What needs to be done
Every line from the one holding "Task: Select the dimensions '45x57x85 см'" to the end of the entries should be repeated exactly, with the pictures left out.

Source data

————————

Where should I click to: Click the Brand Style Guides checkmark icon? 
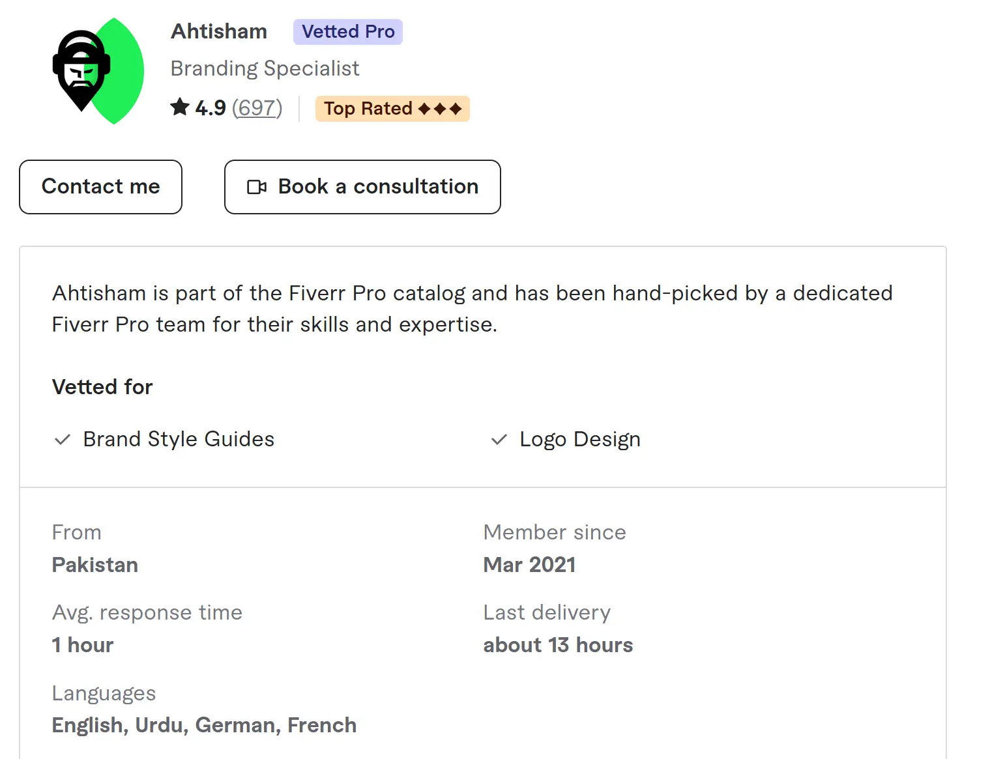[x=63, y=440]

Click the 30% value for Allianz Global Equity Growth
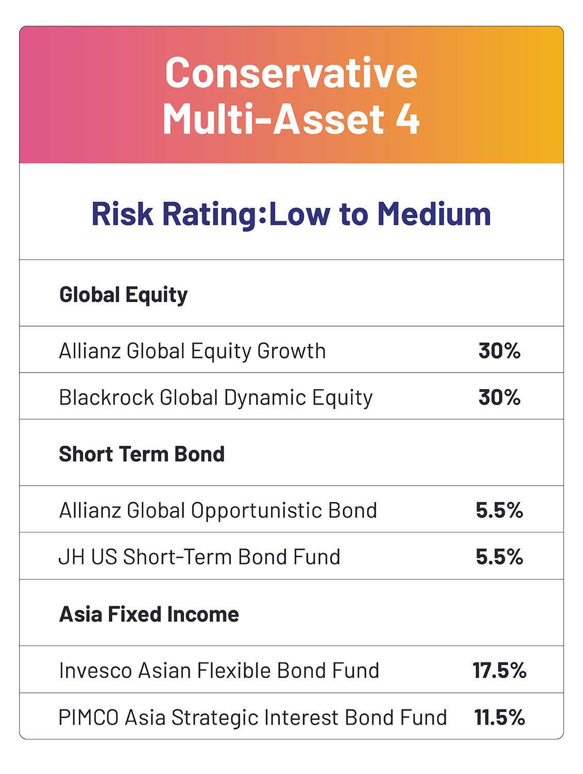[x=499, y=351]
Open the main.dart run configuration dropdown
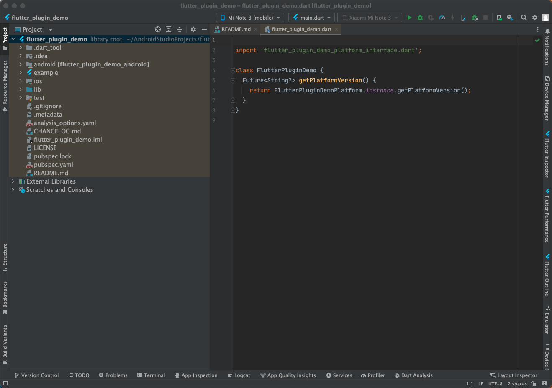The height and width of the screenshot is (388, 552). (311, 18)
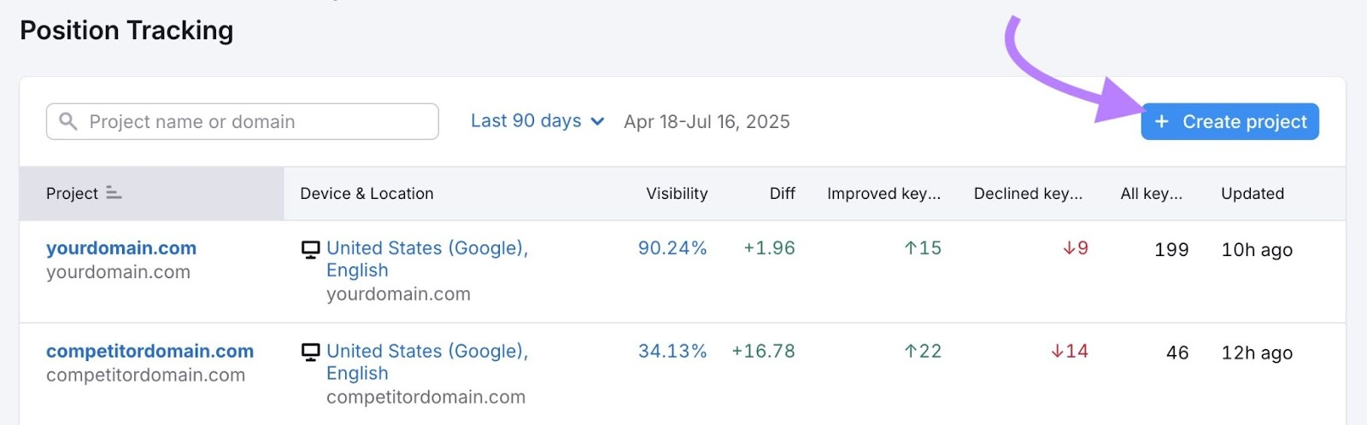
Task: Open the competitordomain.com project link
Action: pyautogui.click(x=150, y=352)
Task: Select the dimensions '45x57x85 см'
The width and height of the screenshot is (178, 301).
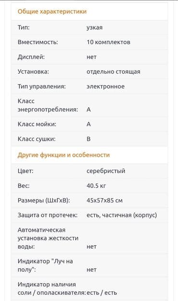Action: (104, 201)
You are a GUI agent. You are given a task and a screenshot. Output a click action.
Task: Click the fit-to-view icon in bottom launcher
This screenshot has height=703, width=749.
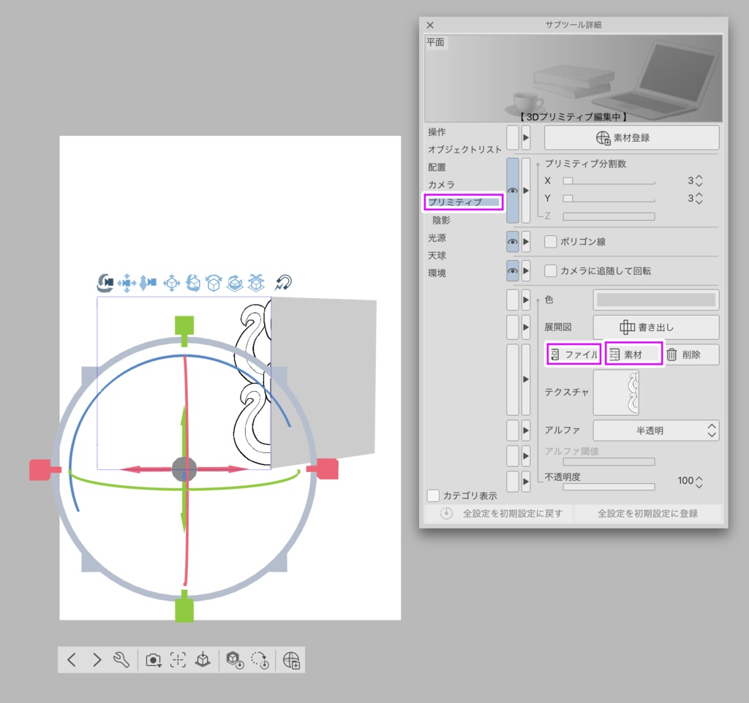(x=178, y=660)
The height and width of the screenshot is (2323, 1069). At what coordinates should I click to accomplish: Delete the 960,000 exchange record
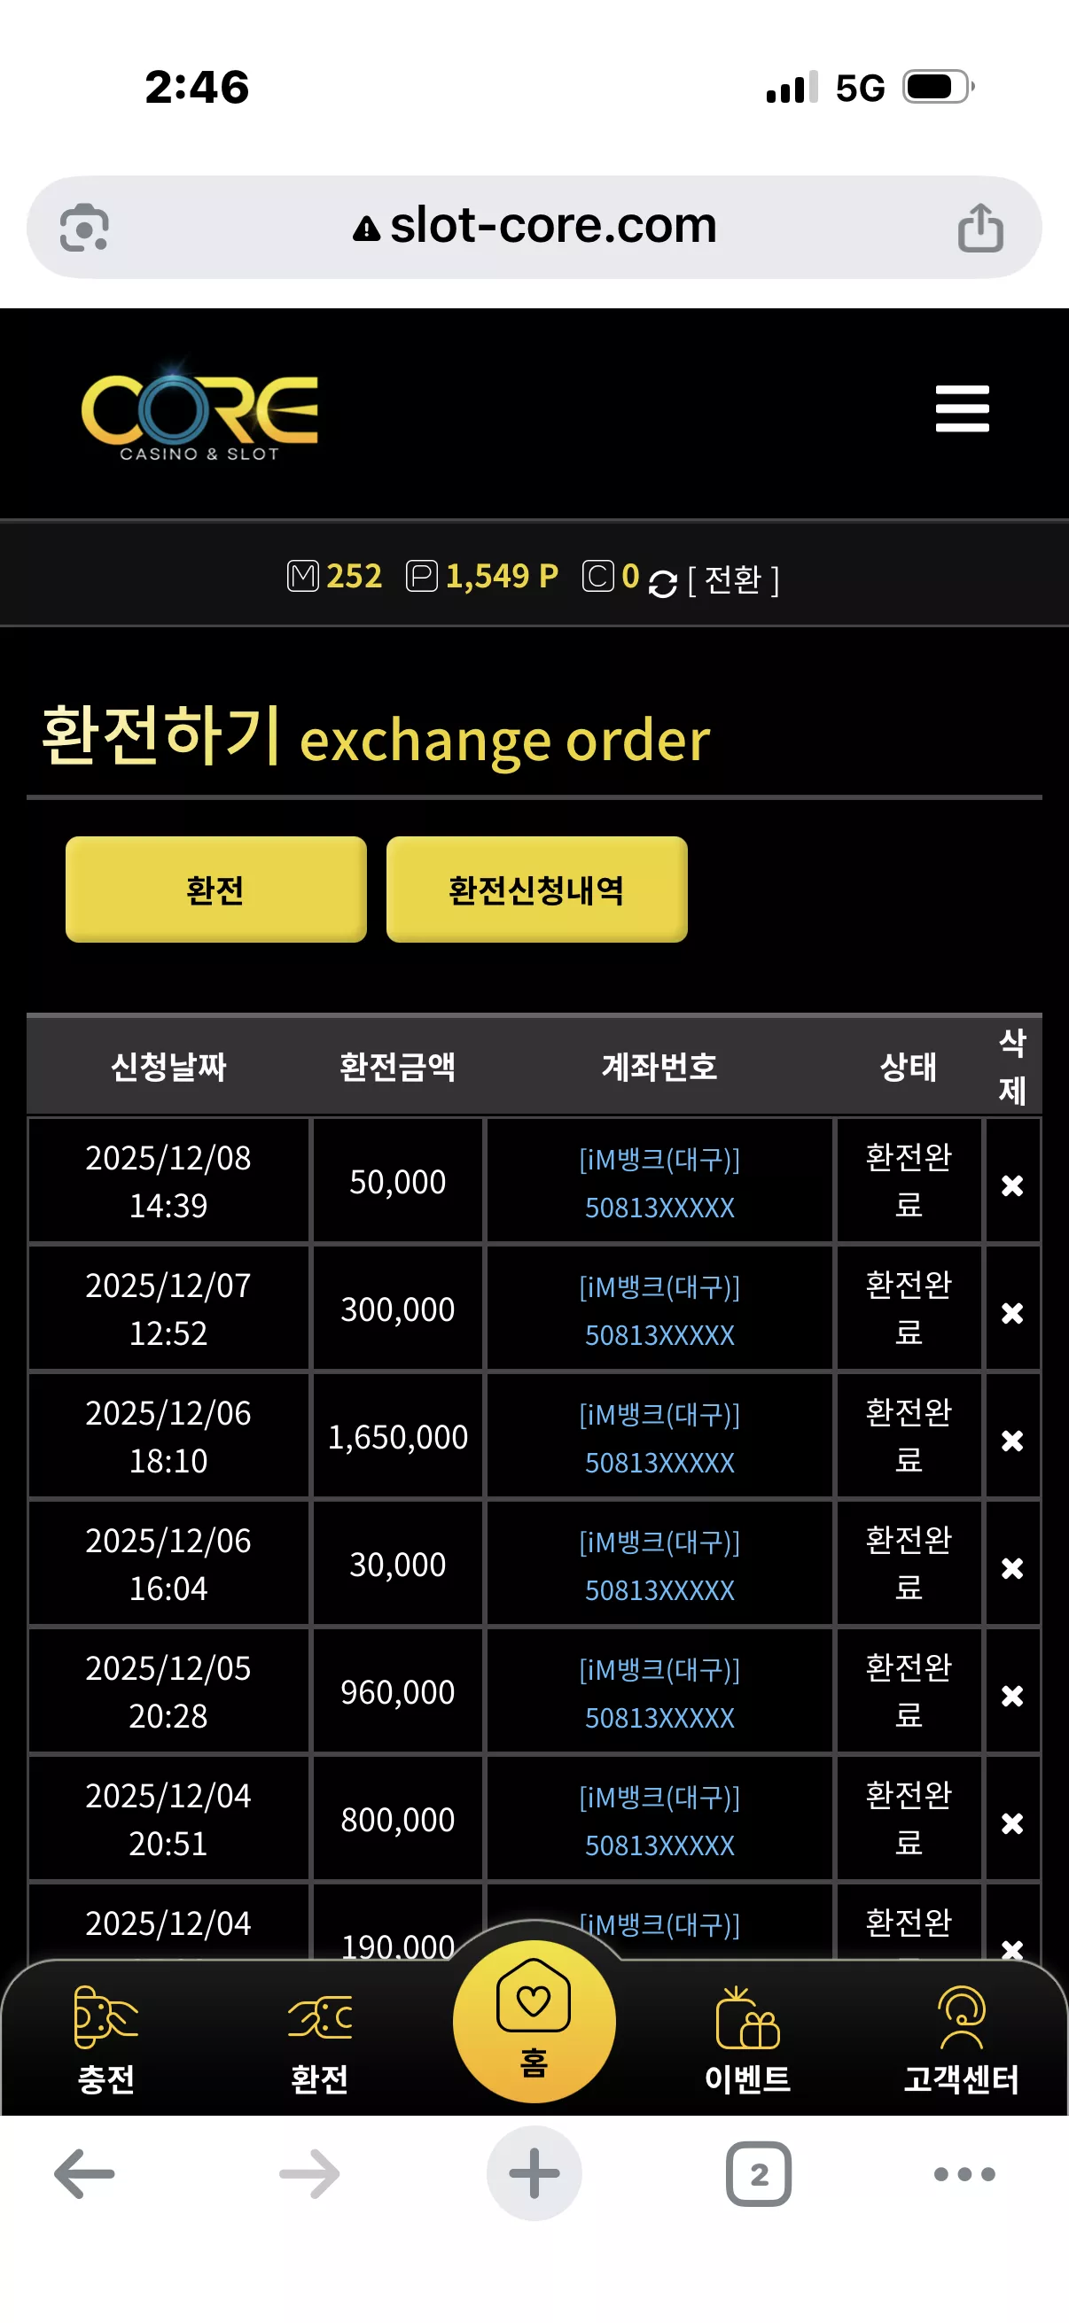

————————

Answer space
Task: Select the dimensions '45x57x85 см'
The width and height of the screenshot is (178, 301).
Action: (104, 201)
You are a GUI agent. You are given a task and a screenshot. Output a click action.
Task: Click the fit-to-view icon in bottom launcher
This screenshot has height=703, width=749.
(x=178, y=660)
The height and width of the screenshot is (2323, 1069). At what coordinates should I click to accomplish: Delete the 960,000 exchange record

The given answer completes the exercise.